▶ _WORK ITEM_
Write out the stretch of lines below that begins at the line with "The width and height of the screenshot is (318, 359)." and ends at the line with "This screenshot has width=921, height=898.", including both, exactly as given and nothing more.

▶ _RECORDS FOR THE TASK_

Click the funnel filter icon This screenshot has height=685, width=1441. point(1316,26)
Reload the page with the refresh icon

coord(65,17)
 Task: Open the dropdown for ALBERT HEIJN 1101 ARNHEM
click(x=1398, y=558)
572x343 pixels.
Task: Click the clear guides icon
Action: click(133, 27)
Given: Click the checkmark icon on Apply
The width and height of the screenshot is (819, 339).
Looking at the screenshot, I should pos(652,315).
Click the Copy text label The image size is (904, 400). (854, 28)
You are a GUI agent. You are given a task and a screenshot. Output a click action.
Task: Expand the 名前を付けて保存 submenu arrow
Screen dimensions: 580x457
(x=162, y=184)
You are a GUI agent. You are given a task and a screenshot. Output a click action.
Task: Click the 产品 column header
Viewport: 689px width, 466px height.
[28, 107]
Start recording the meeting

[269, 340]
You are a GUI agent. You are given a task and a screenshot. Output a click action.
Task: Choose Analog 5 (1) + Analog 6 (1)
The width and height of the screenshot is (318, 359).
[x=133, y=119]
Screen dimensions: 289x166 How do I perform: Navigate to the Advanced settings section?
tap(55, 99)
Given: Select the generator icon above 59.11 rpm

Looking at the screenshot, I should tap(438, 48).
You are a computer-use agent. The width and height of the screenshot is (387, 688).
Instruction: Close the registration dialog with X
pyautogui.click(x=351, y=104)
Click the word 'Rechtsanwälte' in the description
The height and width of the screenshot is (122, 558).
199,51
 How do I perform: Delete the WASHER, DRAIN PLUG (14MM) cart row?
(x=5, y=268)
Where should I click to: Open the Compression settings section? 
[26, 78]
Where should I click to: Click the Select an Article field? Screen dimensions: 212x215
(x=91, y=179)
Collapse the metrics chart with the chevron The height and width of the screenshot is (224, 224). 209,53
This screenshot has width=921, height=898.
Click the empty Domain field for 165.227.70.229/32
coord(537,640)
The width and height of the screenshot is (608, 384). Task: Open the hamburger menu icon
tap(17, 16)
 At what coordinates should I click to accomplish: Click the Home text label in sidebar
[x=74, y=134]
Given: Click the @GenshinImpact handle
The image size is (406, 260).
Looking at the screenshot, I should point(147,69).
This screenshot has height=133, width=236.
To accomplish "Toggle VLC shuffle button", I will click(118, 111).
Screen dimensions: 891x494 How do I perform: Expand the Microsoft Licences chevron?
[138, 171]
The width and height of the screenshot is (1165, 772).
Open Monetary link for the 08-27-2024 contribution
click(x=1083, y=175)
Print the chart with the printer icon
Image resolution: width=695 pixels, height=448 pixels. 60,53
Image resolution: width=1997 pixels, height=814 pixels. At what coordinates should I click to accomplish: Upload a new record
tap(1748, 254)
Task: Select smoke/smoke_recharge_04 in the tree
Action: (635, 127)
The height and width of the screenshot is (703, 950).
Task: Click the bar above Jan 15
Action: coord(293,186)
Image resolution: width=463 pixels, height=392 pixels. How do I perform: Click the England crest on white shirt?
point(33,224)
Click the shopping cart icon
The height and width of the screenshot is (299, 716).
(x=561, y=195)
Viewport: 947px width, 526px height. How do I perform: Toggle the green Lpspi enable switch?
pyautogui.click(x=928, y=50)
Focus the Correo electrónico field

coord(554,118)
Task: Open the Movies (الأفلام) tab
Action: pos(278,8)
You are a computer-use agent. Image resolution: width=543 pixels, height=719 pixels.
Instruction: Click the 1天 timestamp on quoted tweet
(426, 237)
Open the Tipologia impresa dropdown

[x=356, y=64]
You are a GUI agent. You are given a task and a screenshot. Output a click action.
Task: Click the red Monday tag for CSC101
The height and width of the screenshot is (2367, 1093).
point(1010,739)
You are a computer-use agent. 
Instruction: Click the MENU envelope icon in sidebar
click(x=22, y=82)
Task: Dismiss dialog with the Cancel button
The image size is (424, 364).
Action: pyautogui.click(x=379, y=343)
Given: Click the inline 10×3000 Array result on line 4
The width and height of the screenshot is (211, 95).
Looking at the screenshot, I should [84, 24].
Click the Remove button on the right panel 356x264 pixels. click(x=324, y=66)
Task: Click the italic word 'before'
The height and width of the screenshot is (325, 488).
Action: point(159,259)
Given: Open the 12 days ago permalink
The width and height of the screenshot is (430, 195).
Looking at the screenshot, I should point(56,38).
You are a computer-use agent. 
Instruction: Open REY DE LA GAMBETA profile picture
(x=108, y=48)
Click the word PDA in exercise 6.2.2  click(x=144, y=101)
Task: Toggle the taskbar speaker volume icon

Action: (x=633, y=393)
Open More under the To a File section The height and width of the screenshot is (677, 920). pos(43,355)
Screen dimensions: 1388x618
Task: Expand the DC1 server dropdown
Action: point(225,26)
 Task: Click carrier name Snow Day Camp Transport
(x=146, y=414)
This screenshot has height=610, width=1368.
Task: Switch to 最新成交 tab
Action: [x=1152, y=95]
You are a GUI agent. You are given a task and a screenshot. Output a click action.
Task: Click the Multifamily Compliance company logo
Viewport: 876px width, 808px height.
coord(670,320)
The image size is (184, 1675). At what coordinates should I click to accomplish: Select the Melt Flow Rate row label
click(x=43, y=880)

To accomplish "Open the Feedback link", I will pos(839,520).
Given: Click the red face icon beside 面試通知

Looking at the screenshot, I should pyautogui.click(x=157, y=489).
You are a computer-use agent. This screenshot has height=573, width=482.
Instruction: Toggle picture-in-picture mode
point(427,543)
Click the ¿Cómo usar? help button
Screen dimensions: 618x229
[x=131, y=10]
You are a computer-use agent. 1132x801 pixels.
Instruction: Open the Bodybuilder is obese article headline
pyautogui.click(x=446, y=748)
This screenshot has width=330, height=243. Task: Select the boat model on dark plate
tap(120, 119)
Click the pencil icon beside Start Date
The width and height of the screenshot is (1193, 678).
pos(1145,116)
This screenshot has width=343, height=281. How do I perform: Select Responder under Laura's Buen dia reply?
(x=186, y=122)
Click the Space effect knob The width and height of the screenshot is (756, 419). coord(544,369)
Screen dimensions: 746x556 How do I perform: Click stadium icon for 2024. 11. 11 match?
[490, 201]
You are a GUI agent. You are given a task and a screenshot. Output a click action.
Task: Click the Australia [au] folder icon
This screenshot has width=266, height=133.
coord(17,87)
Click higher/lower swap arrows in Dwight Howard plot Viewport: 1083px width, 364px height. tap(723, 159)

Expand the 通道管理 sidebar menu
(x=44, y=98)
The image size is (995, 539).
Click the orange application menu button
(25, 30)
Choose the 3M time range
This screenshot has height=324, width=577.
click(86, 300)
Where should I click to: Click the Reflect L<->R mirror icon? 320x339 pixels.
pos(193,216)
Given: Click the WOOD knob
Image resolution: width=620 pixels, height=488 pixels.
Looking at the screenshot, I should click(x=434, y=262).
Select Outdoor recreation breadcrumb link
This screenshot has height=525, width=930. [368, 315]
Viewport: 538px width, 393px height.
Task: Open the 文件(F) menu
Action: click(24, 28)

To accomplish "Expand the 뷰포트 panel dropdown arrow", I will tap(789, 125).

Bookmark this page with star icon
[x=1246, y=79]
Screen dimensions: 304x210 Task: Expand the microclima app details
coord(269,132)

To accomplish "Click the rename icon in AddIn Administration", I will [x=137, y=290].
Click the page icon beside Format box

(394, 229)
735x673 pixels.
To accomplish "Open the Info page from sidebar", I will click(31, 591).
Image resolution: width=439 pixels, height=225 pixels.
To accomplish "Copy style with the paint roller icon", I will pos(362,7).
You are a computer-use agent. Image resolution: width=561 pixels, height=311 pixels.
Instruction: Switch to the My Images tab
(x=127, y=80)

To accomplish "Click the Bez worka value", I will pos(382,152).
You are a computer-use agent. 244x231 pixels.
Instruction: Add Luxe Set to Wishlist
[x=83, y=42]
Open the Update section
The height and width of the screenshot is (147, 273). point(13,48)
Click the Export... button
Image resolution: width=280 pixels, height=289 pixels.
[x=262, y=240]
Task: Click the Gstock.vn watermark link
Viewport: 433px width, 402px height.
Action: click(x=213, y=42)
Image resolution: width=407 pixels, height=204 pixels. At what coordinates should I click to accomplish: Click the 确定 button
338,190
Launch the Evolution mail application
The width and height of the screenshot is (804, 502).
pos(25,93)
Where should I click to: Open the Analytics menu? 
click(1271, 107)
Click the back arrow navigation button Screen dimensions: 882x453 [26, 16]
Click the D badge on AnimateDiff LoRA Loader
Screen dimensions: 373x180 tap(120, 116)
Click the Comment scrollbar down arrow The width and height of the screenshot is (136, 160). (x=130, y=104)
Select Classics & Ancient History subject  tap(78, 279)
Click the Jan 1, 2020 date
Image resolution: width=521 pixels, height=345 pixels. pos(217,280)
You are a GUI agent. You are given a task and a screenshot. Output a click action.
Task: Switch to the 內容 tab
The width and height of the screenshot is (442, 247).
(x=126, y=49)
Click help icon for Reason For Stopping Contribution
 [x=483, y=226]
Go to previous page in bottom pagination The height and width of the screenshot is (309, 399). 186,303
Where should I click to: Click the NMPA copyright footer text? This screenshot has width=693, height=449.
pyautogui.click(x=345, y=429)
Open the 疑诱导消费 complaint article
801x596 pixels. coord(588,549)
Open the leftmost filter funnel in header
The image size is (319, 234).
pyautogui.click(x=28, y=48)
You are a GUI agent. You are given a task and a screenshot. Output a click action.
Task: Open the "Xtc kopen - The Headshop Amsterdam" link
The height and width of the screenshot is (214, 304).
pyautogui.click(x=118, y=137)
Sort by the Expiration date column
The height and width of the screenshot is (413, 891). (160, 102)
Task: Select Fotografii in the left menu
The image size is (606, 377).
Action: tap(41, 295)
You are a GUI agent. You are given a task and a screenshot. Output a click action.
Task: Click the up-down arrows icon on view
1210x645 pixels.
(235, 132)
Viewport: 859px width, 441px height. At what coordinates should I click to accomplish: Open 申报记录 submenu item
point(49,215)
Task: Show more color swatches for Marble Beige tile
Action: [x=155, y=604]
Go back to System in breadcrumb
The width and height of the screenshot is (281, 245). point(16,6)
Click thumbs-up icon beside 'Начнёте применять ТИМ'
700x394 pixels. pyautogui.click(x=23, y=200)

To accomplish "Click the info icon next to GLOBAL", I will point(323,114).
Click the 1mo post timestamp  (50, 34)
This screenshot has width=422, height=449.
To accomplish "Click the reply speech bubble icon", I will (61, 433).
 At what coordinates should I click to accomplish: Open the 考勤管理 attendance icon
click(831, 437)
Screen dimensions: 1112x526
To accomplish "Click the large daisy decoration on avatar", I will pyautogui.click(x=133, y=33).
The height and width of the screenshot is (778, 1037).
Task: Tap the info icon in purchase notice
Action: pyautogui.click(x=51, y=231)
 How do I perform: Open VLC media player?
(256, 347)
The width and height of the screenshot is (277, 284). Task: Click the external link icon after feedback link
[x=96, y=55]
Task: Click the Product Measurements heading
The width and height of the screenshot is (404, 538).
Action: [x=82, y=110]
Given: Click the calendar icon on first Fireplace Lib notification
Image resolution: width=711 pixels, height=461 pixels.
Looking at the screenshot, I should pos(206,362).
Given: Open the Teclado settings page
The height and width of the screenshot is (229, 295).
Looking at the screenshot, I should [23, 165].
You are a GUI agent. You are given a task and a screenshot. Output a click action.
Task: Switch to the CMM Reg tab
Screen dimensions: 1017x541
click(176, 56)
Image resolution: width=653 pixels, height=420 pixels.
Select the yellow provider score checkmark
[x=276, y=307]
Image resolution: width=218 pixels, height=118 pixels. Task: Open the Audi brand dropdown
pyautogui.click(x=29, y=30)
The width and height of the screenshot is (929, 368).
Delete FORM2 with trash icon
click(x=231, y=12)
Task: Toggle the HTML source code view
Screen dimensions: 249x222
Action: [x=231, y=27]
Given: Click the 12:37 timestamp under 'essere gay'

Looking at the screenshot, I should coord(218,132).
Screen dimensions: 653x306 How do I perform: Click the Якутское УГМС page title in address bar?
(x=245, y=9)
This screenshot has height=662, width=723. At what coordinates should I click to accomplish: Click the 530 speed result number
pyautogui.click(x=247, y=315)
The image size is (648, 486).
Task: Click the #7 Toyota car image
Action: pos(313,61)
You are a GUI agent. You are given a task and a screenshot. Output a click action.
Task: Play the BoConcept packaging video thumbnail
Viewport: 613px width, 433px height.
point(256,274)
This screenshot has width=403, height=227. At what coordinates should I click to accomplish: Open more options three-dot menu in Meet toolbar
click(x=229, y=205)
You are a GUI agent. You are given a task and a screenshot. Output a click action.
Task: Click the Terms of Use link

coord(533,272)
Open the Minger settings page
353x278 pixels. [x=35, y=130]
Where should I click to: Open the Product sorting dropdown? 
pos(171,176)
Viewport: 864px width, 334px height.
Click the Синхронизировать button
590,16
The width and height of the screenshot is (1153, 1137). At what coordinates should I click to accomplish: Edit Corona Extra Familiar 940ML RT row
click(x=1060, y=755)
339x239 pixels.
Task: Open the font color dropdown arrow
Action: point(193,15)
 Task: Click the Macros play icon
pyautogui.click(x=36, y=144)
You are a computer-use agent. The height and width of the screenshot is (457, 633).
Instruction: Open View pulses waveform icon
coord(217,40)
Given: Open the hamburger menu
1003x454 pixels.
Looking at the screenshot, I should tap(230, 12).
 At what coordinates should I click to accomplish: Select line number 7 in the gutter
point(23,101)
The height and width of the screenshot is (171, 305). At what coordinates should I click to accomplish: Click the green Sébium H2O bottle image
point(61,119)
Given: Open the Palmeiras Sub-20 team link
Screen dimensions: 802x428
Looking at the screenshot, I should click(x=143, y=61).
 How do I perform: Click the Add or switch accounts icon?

▶ _ANSWER SPACE_
The width and height of the screenshot is (318, 359).
[x=133, y=119]
Screen dimensions: 289x166 How do I perform: Navigate to the Advanced settings section?
tap(55, 99)
Given: Select the generator icon above 59.11 rpm

Looking at the screenshot, I should tap(438, 48).
You are a computer-use agent. The width and height of the screenshot is (387, 688).
Instruction: Close the registration dialog with X
pyautogui.click(x=351, y=104)
Click the word 'Rechtsanwälte' in the description
The height and width of the screenshot is (122, 558).
199,51
 How do I perform: Delete the WASHER, DRAIN PLUG (14MM) cart row?
(x=5, y=268)
Where should I click to: Open the Compression settings section? 
[26, 78]
Where should I click to: Click the Select an Article field? Screen dimensions: 212x215
(x=91, y=179)
Collapse the metrics chart with the chevron The height and width of the screenshot is (224, 224). 209,53
This screenshot has width=921, height=898.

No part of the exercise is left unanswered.